Organizing Roundup: Chipotle, Liquor Stores, And Academia

by | Sep 22, 2022 | CWA, IBT, NLRB, SEIU

The influential effect of Starbucks inspired workers in the most obvious places (recently, a Heine Brothers’ Coffee location in Louisville) to vote for unions. Yet as we’ve already seen, the contagion keeps spreading to other industries while workers take notice of organizing baristas. Let’s run down the latest grab bag of stories:

  • Workers at the first (and only) unionized Chipotle opened up about their decision to join the Teamsters. These Generation Z workers used the new toolbox of strategies to organize, and although none of them previously held direct experience with a union, they described how they organized fellow workers on Snapchat and studied up on the procedures of the NLRB.

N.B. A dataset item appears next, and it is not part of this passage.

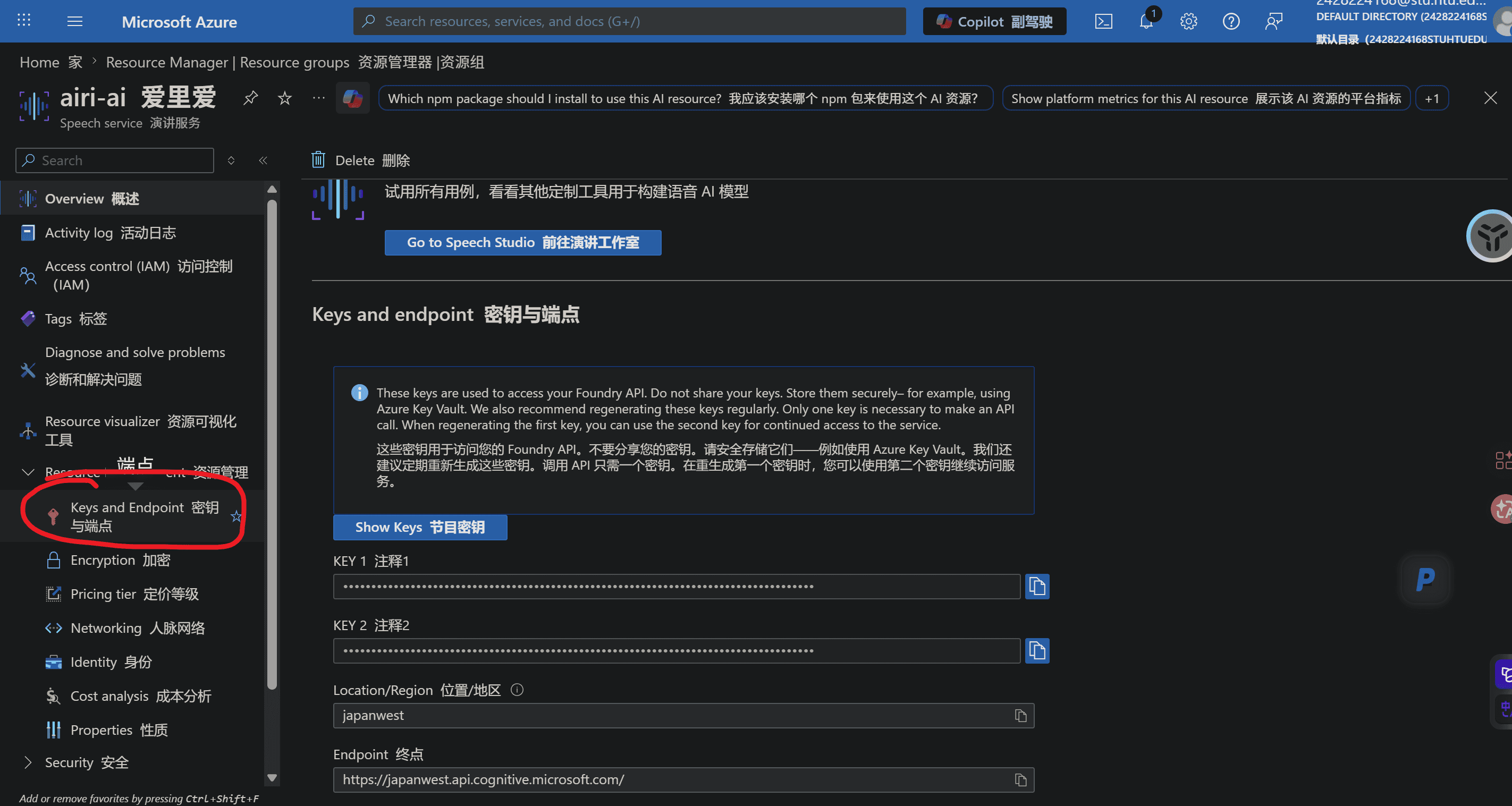Pin airi-ai resource to dashboard
The width and height of the screenshot is (1512, 806).
coord(251,97)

  • The organizing efforts at Apple retail stores appeared to take off in June but fizzled out with only one store (in Maryland) voting in a union after organizing as AppleCORE (Coalition of Organized Retail Employees) and also joining the International Association of Machinists and Aerospace Workers. In Oklahoma City, however, workers recently filed an NLRB petition for a vote to join the CWA. In addition, the Service Employees International Union (SEIU) and other union groups completed a shareholder proposal to ask for a review of employees’ rights.

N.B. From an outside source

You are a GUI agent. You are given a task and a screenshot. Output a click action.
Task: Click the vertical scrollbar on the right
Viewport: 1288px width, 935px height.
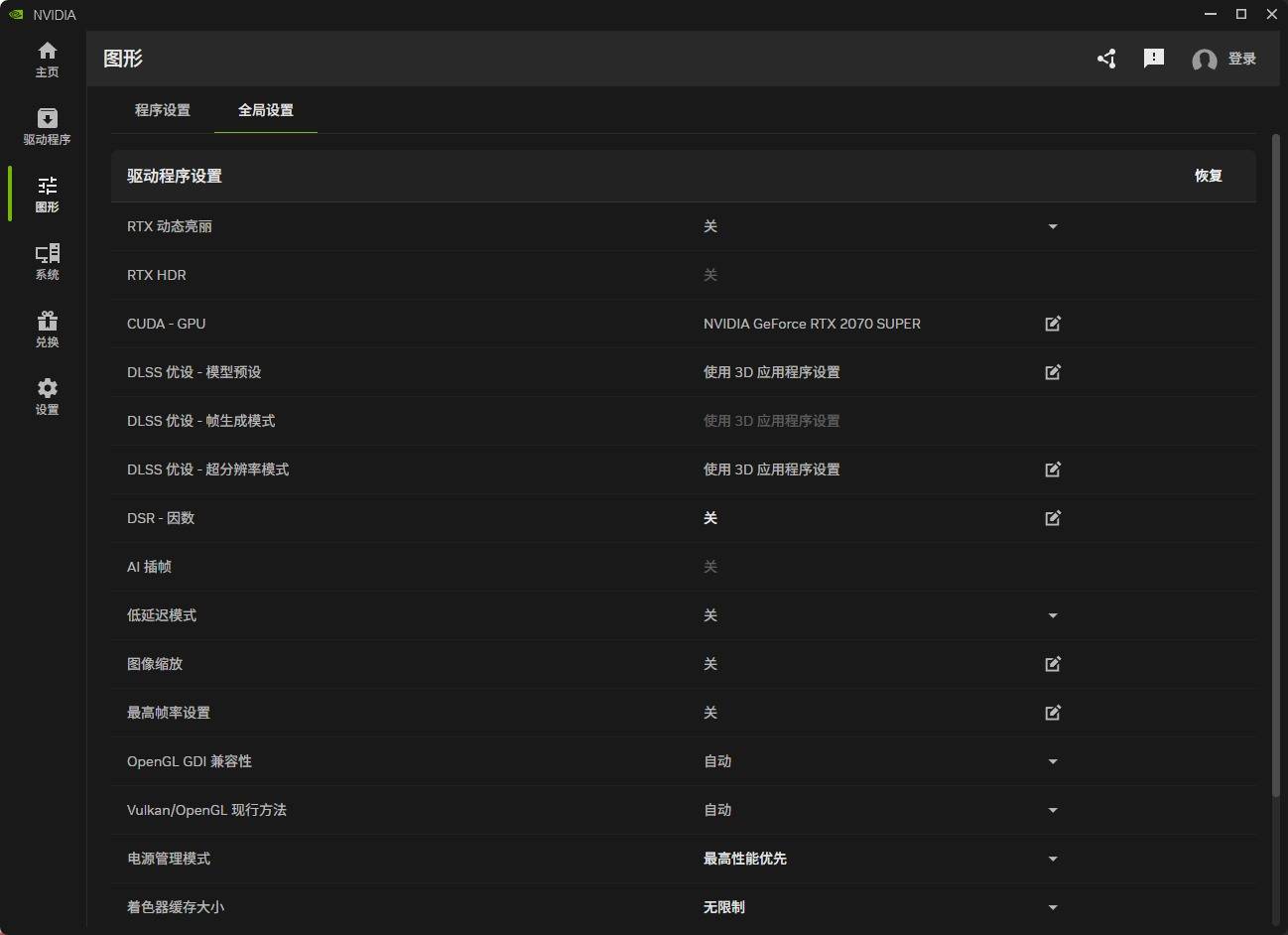(x=1276, y=467)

  • Another private liquor store (Berezan Hospitality Group in Vancouver) saw workers vote to unionize on the heels of two other stores joining the SEIU.

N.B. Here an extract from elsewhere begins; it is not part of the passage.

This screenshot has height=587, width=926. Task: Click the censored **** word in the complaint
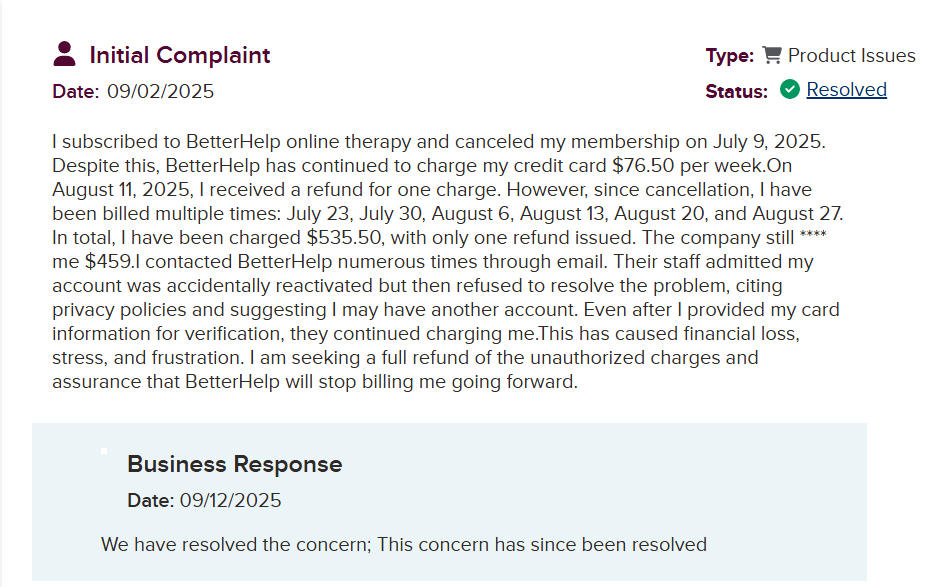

  • The first private-sector architects (at Bernheimer Architecture) to unionize did so in NYC, where a 22-person workforce joined the International Association of Machinists and Aerospace Workers.
  • Academia continues to attract a variety of unions. This month, graduate students at the Worcester Polytechnic Institute formed the WPI Graduate Workers Union with assistance from the United Auto Workers (UAW). Across the D.C. area, adjunct professors received similar treatment (and organizing interest) from the SEIU.
  • More Teamsters action led the Hollywood local’s leader, Lindsay Dougherty, to declare that the international union plans for more “militant” strategies (new international union chief Sean O’Brien uses that word to describe himself) and is already planning ahead for a contract expiration in two years.
  • The Teamsters continued their aggressive maneuvers by launching a devoted division to “help” (i.e., recruit) Amazon workers. The online retailer recently lost their bid to overturn the Amazon Labor Union victory at JFK8 warehouse, which remains the company’s only unionized warehouse. Efforts at other Amazon locations fizzled out, but another Amazon Labor Union vote will take place in October at the ALB1 warehouse in Albany, New York.